>>>>>

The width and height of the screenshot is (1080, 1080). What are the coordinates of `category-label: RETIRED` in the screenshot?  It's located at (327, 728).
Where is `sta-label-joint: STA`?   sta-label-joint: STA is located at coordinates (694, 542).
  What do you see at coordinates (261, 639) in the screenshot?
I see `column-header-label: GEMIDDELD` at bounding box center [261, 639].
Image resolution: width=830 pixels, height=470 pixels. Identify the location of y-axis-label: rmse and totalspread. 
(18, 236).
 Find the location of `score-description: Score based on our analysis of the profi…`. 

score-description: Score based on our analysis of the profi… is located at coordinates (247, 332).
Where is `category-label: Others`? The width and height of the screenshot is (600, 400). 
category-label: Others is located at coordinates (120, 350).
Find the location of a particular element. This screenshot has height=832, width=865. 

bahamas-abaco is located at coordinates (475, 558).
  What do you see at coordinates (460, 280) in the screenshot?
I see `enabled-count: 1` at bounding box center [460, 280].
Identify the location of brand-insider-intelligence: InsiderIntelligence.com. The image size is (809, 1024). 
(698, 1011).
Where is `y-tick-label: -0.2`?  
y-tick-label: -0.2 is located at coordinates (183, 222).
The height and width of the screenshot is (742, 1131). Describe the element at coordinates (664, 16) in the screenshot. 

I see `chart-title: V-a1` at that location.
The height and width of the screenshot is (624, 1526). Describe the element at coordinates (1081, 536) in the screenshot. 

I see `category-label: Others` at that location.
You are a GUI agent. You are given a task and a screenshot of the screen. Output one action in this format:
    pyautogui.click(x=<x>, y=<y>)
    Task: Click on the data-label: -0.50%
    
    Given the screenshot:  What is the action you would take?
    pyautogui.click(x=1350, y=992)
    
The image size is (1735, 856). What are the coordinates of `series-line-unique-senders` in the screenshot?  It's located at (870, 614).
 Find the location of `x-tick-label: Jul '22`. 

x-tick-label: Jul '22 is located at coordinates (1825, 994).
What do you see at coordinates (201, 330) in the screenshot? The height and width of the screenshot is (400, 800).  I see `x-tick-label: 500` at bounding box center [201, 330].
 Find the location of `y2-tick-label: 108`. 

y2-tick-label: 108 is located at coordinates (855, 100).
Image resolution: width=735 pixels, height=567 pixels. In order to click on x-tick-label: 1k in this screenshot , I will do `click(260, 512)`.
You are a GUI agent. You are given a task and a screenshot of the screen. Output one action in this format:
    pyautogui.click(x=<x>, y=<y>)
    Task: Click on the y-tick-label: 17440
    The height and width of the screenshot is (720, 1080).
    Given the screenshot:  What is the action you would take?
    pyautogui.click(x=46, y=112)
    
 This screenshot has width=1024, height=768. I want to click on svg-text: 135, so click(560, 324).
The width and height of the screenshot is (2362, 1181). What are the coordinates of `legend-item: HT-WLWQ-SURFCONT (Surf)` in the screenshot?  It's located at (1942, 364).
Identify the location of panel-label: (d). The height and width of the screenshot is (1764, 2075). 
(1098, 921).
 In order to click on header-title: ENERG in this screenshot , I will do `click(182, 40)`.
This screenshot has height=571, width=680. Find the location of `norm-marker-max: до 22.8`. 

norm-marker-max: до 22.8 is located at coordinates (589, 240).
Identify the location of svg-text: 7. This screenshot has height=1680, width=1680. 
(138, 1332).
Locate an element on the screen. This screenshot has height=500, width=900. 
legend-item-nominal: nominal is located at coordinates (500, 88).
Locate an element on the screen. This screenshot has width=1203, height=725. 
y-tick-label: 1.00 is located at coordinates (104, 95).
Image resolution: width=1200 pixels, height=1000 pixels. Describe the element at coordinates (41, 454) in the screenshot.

<<<<<

### What you will do
Arrange these lines as a Markdown table with the columns "Row" and "Line". Number each line in the Row column and skip blank lines.

### Reply to the task
| Row | Line |
|---|---|
| 1 | The width and height of the screenshot is (1080, 1080). What are the coordinates of `category-label: RETIRED` in the screenshot?  It's located at (327, 728). |
| 2 | Where is `sta-label-joint: STA`?   sta-label-joint: STA is located at coordinates (694, 542). |
| 3 |   What do you see at coordinates (261, 639) in the screenshot? |
| 4 | I see `column-header-label: GEMIDDELD` at bounding box center [261, 639]. |
| 5 | Image resolution: width=830 pixels, height=470 pixels. Identify the location of y-axis-label: rmse and totalspread.  |
| 6 | (18, 236). |
| 7 |  Find the location of `score-description: Score based on our analysis of the profi…`.  |
| 8 | score-description: Score based on our analysis of the profi… is located at coordinates (247, 332). |
| 9 | Where is `category-label: Others`? The width and height of the screenshot is (600, 400).  |
| 10 | category-label: Others is located at coordinates (120, 350). |
| 11 | Find the location of a particular element. This screenshot has height=832, width=865.  |
| 12 | bahamas-abaco is located at coordinates (475, 558). |
| 13 |   What do you see at coordinates (460, 280) in the screenshot? |
| 14 | I see `enabled-count: 1` at bounding box center [460, 280]. |
| 15 | Identify the location of brand-insider-intelligence: InsiderIntelligence.com. The image size is (809, 1024).  |
| 16 | (698, 1011). |
| 17 | Where is `y-tick-label: -0.2`?   |
| 18 | y-tick-label: -0.2 is located at coordinates (183, 222). |
| 19 | The height and width of the screenshot is (742, 1131). Describe the element at coordinates (664, 16) in the screenshot.  |
| 20 | I see `chart-title: V-a1` at that location. |
| 21 | The height and width of the screenshot is (624, 1526). Describe the element at coordinates (1081, 536) in the screenshot.  |
| 22 | I see `category-label: Others` at that location. |
| 23 | You are a GUI agent. You are given a task and a screenshot of the screen. Output one action in this format: |
| 24 |     pyautogui.click(x=<x>, y=<y>) |
| 25 |     Task: Click on the data-label: -0.50% |
| 26 |     Given the screenshot:  What is the action you would take? |
| 27 |     pyautogui.click(x=1350, y=992) |
| 28 | The image size is (1735, 856). What are the coordinates of `series-line-unique-senders` in the screenshot?  It's located at (870, 614). |
| 29 |  Find the location of `x-tick-label: Jul '22`.  |
| 30 | x-tick-label: Jul '22 is located at coordinates (1825, 994). |
| 31 | What do you see at coordinates (201, 330) in the screenshot? The height and width of the screenshot is (400, 800).  I see `x-tick-label: 500` at bounding box center [201, 330]. |
| 32 |  Find the location of `y2-tick-label: 108`.  |
| 33 | y2-tick-label: 108 is located at coordinates (855, 100). |
| 34 | Image resolution: width=735 pixels, height=567 pixels. In order to click on x-tick-label: 1k in this screenshot , I will do `click(260, 512)`. |
| 35 | You are a GUI agent. You are given a task and a screenshot of the screen. Output one action in this format: |
| 36 |     pyautogui.click(x=<x>, y=<y>) |
| 37 |     Task: Click on the y-tick-label: 17440 |
| 38 |     The height and width of the screenshot is (720, 1080). |
| 39 |     Given the screenshot:  What is the action you would take? |
| 40 |     pyautogui.click(x=46, y=112) |
| 41 |  This screenshot has width=1024, height=768. I want to click on svg-text: 135, so click(560, 324). |
| 42 | The width and height of the screenshot is (2362, 1181). What are the coordinates of `legend-item: HT-WLWQ-SURFCONT (Surf)` in the screenshot?  It's located at (1942, 364). |
| 43 | Identify the location of panel-label: (d). The height and width of the screenshot is (1764, 2075).  |
| 44 | (1098, 921). |
| 45 |  In order to click on header-title: ENERG in this screenshot , I will do `click(182, 40)`. |
| 46 | This screenshot has height=571, width=680. Find the location of `norm-marker-max: до 22.8`.  |
| 47 | norm-marker-max: до 22.8 is located at coordinates (589, 240). |
| 48 | Identify the location of svg-text: 7. This screenshot has height=1680, width=1680.  |
| 49 | (138, 1332). |
| 50 | Locate an element on the screen. This screenshot has height=500, width=900.  |
| 51 | legend-item-nominal: nominal is located at coordinates (500, 88). |
| 52 | Locate an element on the screen. This screenshot has width=1203, height=725.  |
| 53 | y-tick-label: 1.00 is located at coordinates (104, 95). |
| 54 | Image resolution: width=1200 pixels, height=1000 pixels. Describe the element at coordinates (41, 454) in the screenshot. |